>>>
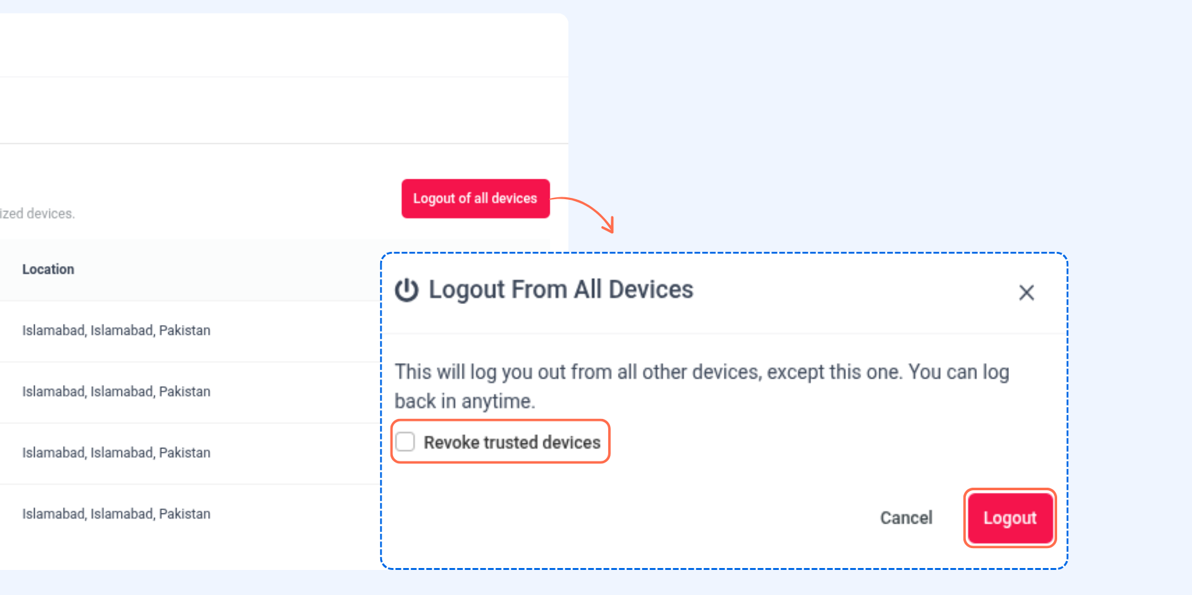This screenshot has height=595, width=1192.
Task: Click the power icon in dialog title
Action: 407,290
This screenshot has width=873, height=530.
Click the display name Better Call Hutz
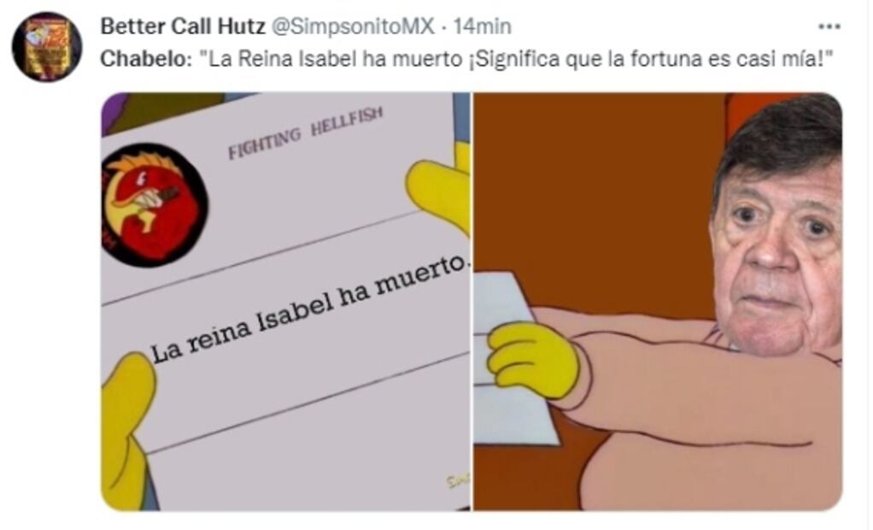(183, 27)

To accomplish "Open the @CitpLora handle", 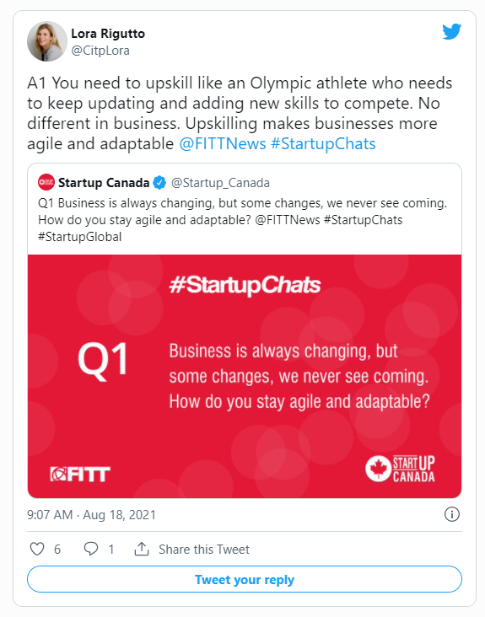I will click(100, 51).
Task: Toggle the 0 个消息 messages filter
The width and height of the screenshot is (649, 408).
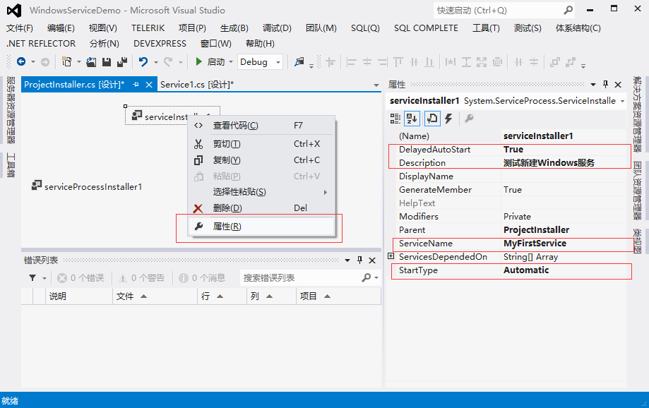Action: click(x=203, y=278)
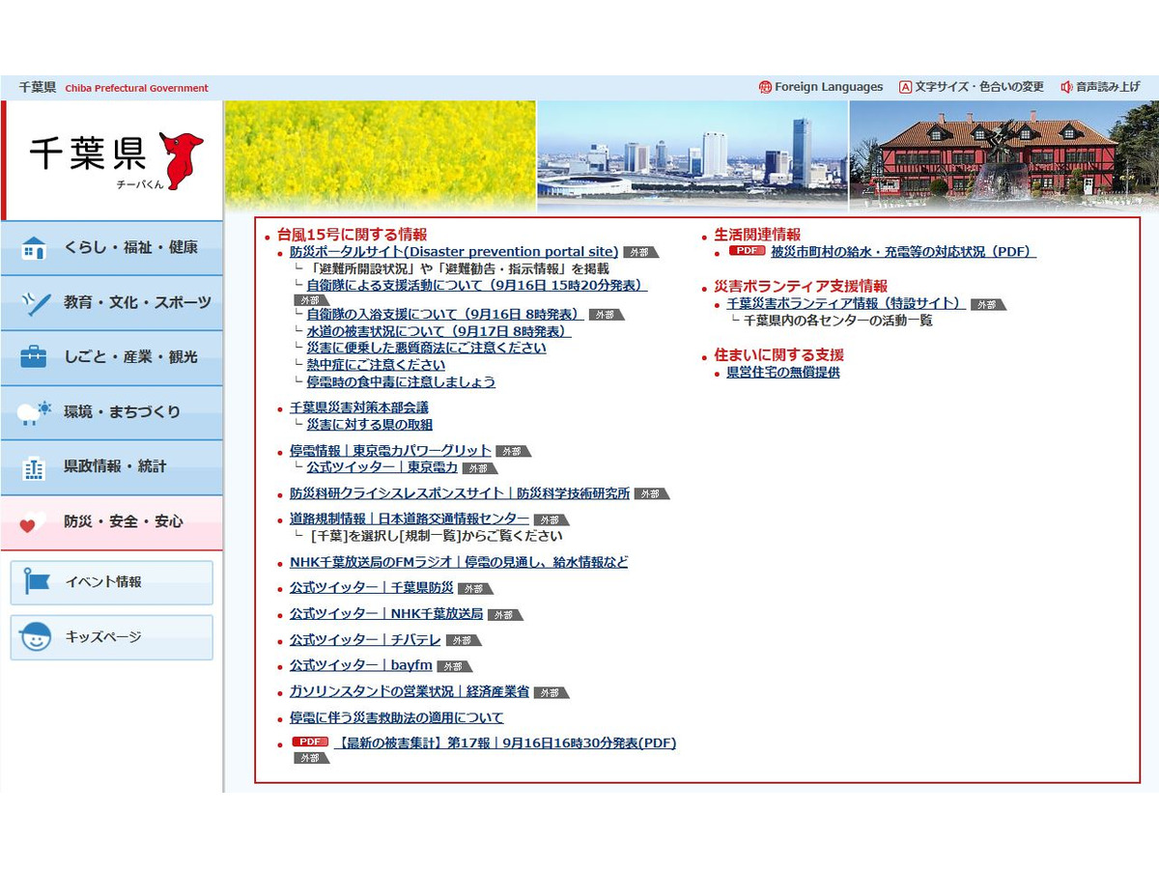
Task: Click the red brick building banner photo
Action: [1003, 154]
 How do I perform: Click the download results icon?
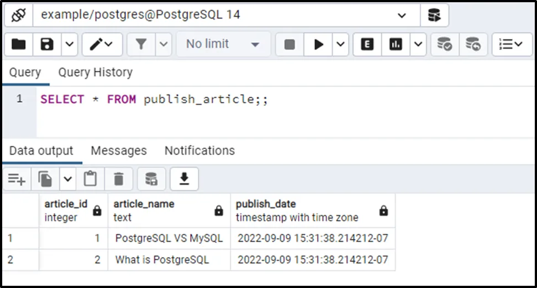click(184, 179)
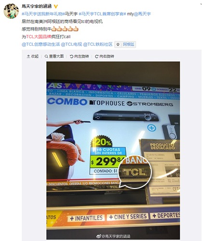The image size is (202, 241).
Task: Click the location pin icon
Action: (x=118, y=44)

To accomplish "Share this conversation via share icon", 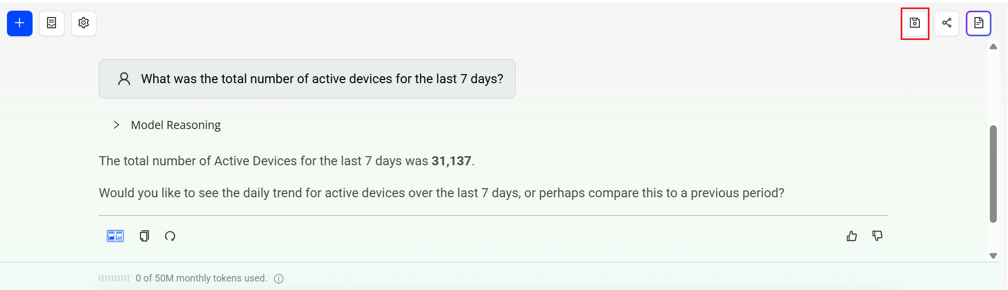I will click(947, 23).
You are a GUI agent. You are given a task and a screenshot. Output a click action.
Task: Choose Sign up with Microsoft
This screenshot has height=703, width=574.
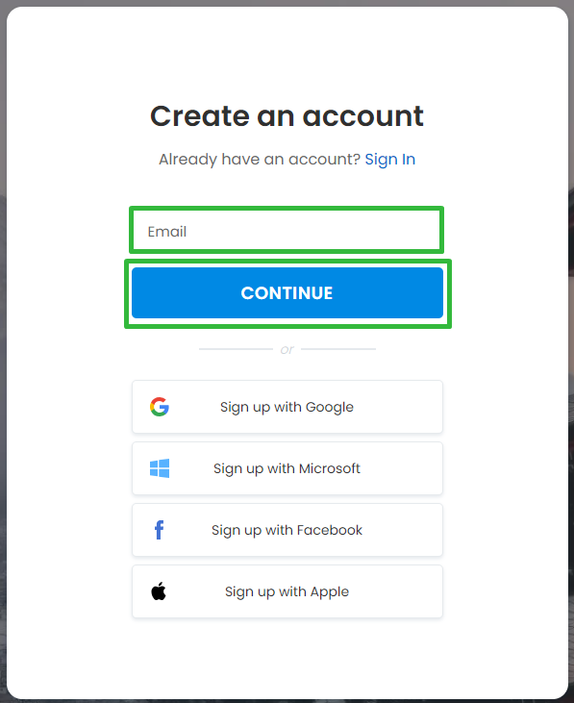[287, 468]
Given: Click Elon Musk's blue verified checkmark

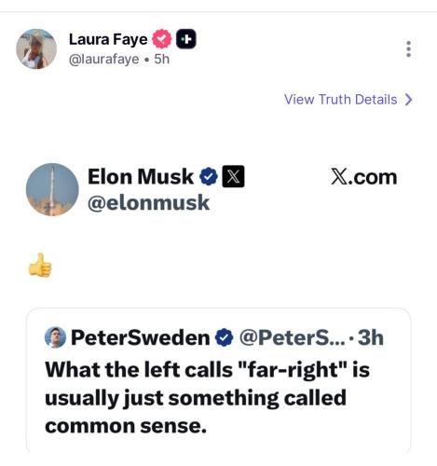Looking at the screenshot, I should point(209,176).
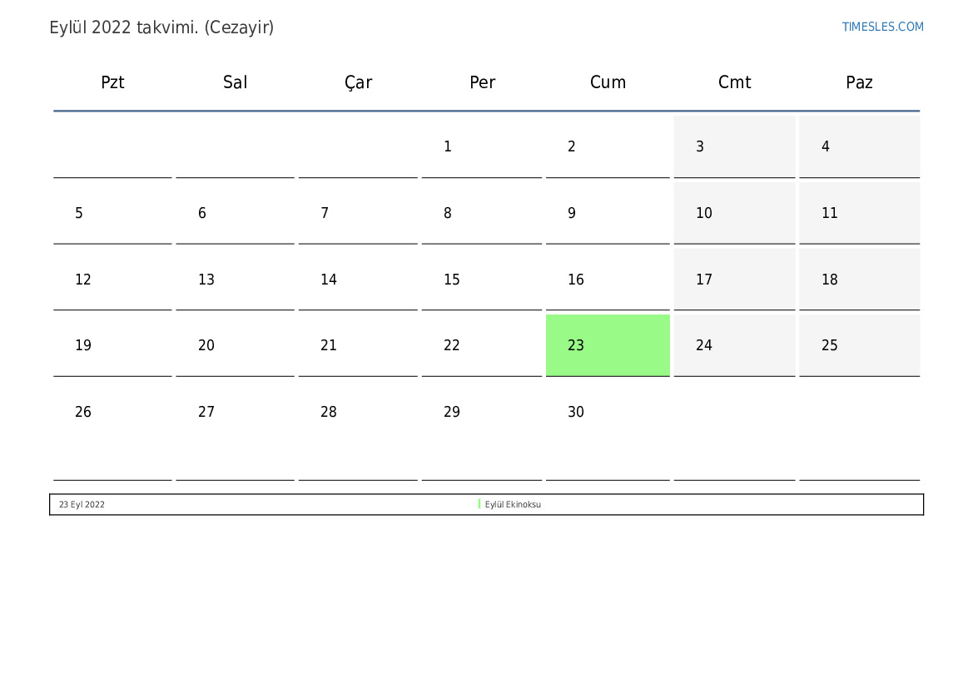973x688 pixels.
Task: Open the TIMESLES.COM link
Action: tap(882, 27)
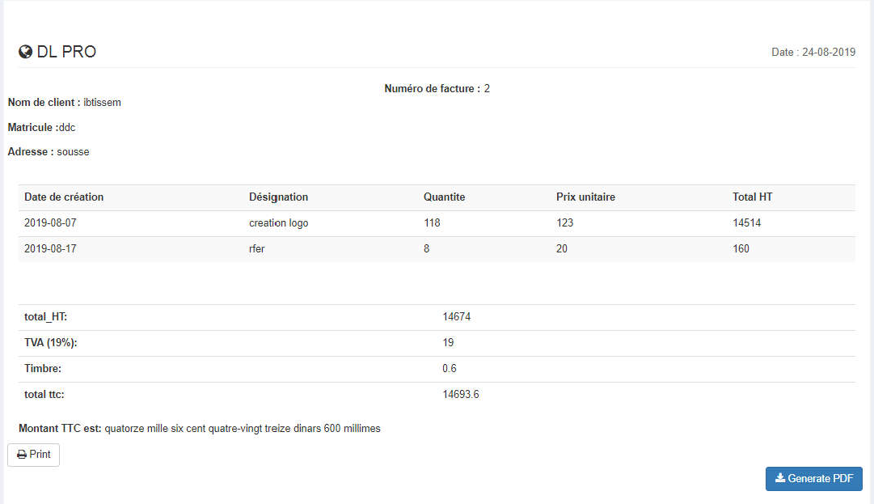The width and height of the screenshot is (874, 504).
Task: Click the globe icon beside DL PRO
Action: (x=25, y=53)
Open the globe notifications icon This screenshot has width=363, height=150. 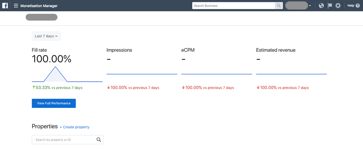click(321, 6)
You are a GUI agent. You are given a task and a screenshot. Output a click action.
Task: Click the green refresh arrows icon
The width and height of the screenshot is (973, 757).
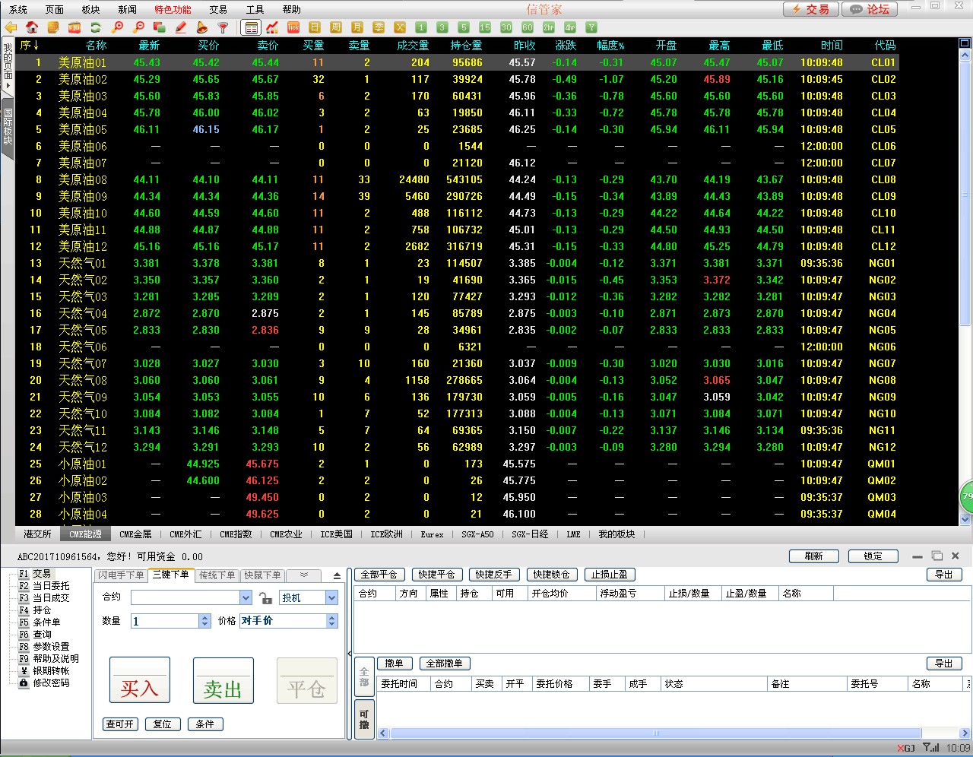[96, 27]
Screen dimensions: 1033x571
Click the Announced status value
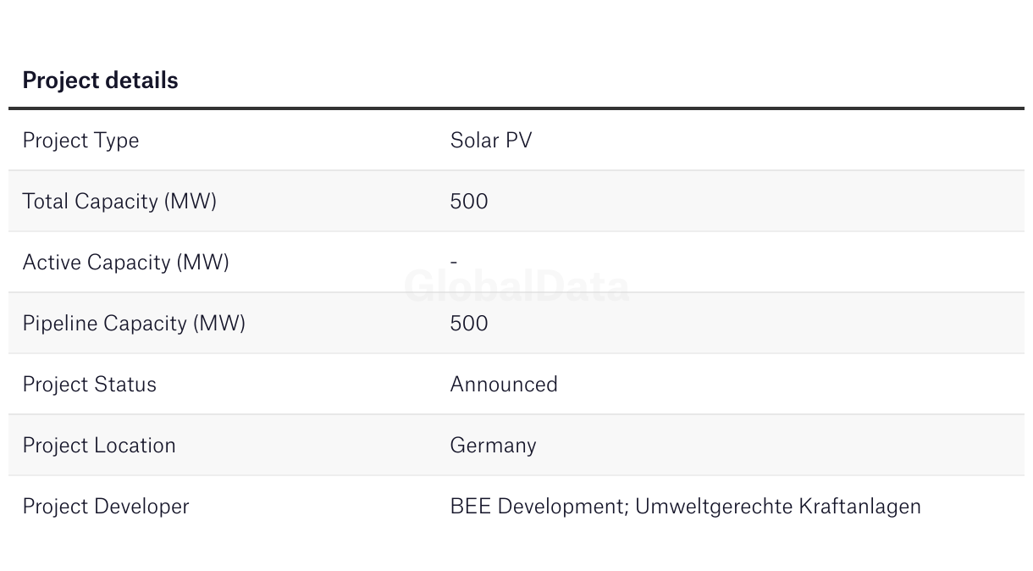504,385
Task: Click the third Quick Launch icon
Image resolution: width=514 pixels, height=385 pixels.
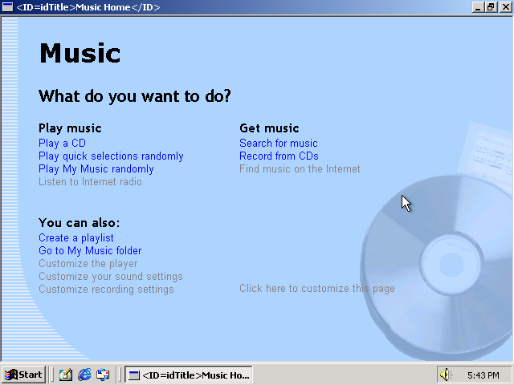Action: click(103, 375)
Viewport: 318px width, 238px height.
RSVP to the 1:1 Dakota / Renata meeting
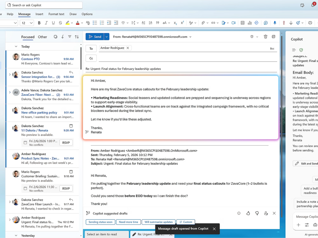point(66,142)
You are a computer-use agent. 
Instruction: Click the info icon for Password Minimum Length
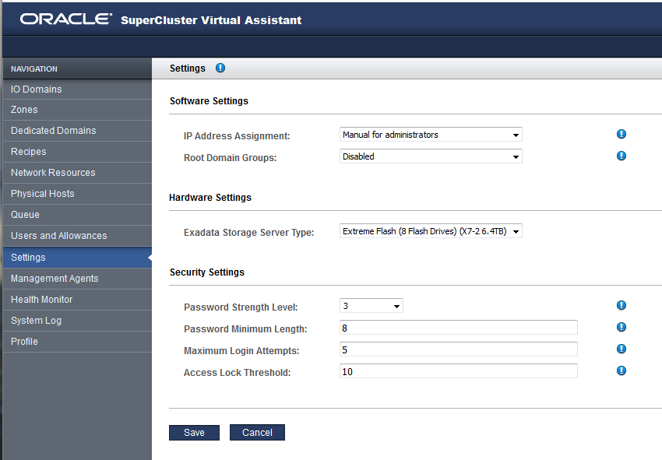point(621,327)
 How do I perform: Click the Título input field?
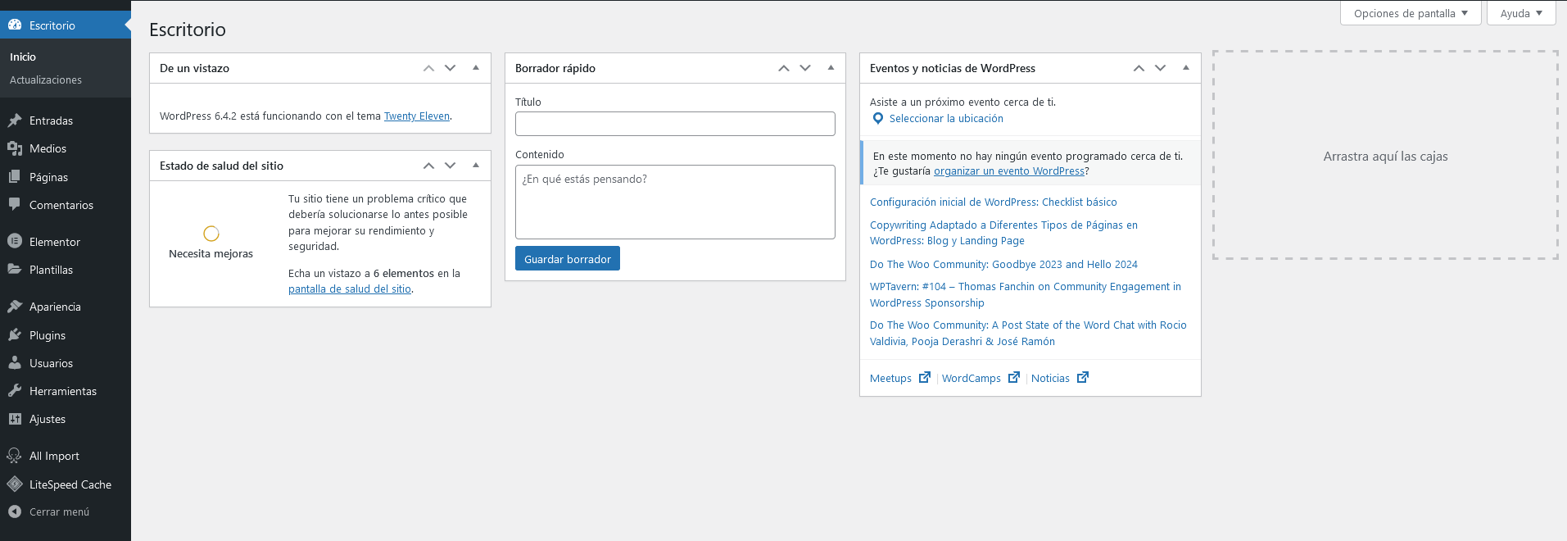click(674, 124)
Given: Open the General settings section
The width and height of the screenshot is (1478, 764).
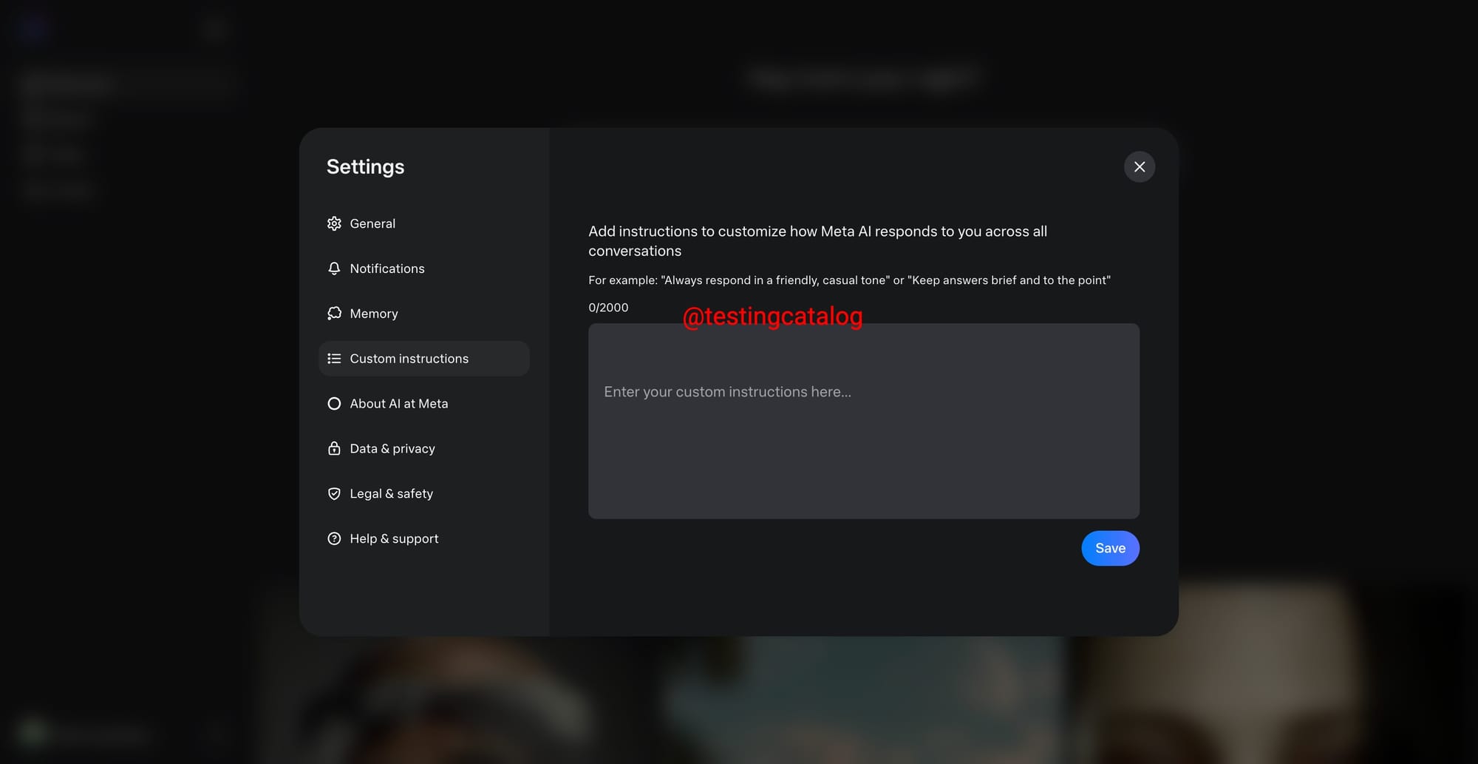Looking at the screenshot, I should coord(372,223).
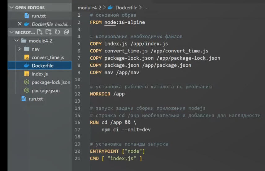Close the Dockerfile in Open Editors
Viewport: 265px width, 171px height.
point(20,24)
<<<
> _Task to carry out_: In your reply, please print exactly the lines from the one with "How do I perform: Click the Título" through the final line of the listing above, both included, and no pictures.

> _Solution to the exercise_:
 How do I perform: Click the Título input field?
click(674, 124)
Given: Open the General settings section
The width and height of the screenshot is (1478, 764).
Looking at the screenshot, I should coord(372,223).
Close the Dockerfile in Open Editors
Viewport: 265px width, 171px height.
point(20,24)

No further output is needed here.